E aí surgiu a história do dentista que deu uns amassos e outras coisas. Então eu pergunto: será que não foi armado também?
É como se ela estivesse andando num tapete e, em cada cantinho em que pisou, tivesse um alfinete. Cada alfinete alfinetou a vida dela depois de morta.
Folha - O celular de Suzana desapareceu. A sra. sabe quem ficou com ele?
Ana -
Não. No dia seguinte à morte de Suzana, meu irmão ligou para o número do celular dela e uma pessoa atendeu, só que não disse "alô", apenas abriu o telefone, não se identificou e desligou. Ele continuou ligando e nunca mais foi atendido.

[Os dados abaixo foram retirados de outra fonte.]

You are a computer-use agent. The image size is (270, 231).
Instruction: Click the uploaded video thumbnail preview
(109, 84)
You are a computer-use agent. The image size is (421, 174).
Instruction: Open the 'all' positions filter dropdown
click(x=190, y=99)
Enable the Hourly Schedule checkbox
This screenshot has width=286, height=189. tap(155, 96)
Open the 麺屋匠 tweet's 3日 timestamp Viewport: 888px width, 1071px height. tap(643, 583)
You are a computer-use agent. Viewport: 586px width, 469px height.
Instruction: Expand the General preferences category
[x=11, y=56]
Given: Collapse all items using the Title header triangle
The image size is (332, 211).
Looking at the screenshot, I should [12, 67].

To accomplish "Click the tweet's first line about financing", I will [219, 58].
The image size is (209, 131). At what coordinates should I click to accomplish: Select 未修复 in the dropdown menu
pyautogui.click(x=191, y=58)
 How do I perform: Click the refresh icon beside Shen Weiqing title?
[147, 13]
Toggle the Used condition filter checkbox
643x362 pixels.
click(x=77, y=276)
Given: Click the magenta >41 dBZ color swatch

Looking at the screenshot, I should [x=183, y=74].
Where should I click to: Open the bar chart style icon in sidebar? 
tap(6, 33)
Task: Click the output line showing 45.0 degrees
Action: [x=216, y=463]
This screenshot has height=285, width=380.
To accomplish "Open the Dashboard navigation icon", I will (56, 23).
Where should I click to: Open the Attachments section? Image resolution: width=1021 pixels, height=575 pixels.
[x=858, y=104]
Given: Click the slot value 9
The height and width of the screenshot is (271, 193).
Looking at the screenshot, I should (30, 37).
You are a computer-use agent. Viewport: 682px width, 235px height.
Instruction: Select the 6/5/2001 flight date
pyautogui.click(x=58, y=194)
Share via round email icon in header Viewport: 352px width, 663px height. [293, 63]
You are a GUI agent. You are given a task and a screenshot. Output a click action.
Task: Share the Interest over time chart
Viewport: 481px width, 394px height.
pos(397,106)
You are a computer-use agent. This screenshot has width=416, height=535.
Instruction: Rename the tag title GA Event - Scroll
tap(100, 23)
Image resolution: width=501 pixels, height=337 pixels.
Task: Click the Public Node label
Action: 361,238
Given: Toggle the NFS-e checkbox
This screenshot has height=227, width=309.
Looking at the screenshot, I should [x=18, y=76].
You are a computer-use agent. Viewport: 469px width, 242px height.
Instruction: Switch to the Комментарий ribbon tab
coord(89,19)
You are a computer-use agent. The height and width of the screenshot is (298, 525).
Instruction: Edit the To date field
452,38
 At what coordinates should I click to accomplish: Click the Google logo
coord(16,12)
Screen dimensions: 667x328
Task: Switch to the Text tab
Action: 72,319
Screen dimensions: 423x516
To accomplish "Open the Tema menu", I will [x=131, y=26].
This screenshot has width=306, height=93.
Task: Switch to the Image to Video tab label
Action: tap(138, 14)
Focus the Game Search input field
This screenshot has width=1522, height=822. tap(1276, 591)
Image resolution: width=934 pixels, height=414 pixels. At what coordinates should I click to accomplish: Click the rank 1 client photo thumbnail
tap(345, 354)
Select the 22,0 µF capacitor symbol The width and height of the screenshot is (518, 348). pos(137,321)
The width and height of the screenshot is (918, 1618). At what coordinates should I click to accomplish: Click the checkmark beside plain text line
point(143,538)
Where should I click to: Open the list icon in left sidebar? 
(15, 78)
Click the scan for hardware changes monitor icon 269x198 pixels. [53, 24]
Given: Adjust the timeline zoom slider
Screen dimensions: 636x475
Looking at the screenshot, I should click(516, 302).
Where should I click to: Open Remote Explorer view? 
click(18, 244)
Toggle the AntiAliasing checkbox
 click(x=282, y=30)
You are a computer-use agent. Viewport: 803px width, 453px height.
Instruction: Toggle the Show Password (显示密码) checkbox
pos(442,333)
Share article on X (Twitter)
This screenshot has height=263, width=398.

Folha - Como a sra. soube das mortes?
Ana -
Pela TV, à tarde. Há um telefonema incrível, entre as 10h e as 10h30, de Ângela Maciel . Ligou perguntando pela minha irmã. Só que ela sabia que minha irmã passava os fins-de-semana com Paulo.
Eu penso que ela já sabia que minha irmã estava morta e queria saber se a gente sabia. Eu disse: "Você não sabe que ela passa o fim-de-semana na casa de Paulo?" Ela respondeu: "Tem certeza?".
Folha - Vocês voltaram a se encontrar com as irmãs Maciel depois das mortes?
Ana -
Minha mãe teve um encontro casual com Zélia, no salão de beleza de Rosa Maria. Ela disse para minha mãe: "O que é que vocês queriam que eu fizesse?"
Minha mãe: "Por que você não disse à polícia que minha filha não era uma suicida, que não tinha coragem de matar nem um mosquito?" Zélia: "Como é que você queria que eu enfrentasse a família Farias? Quem sou eu? Qual a minha força?".
Folha - Por que a sra. foi embora de Maceió dois meses após as mortes?
Ana -
Nós tínhamos medo até das paredes. Uma pessoa, levando recado de Flávio Almeida, esteve na minha casa dizendo que as paredes tinham ouvidos, que os telefones tinham escuta. Nós já estávamos num clima terrível, amedrontados por tudo. Quando veio esse recado, ficamos pior.
Para combinar nossa saída de Maceió, falávamos nos jardins, com medo de falar dentro de casa. Meu carro foi arrombado, há registro em delegacia. A pessoa que levou o recado de Flávio era Iran Nunes. Irmão dos nossos irmãos por parte de pai, Iran nunca tinha ido à nossa casa. Andava sempre com Flávio. Minha irmã arranjou um trabalho para ele com a família Farias, acho que num comitê de Augusto.
Folha - Houve outras conversas?
Ana -
Recebi um telefonema em São Paulo de um senhor que se dizia porta-voz da família Farias. Ele sabia que eu estava indo participar do programa do Jô Soares.
Pediu que eu fosse comedida para evitar "outros traumas", porque a imprensa estava querendo colocar uma família contra a outra. Para qualquer coisa que eu precisasse, deveria telefonar para ele, que deixou o número do celular.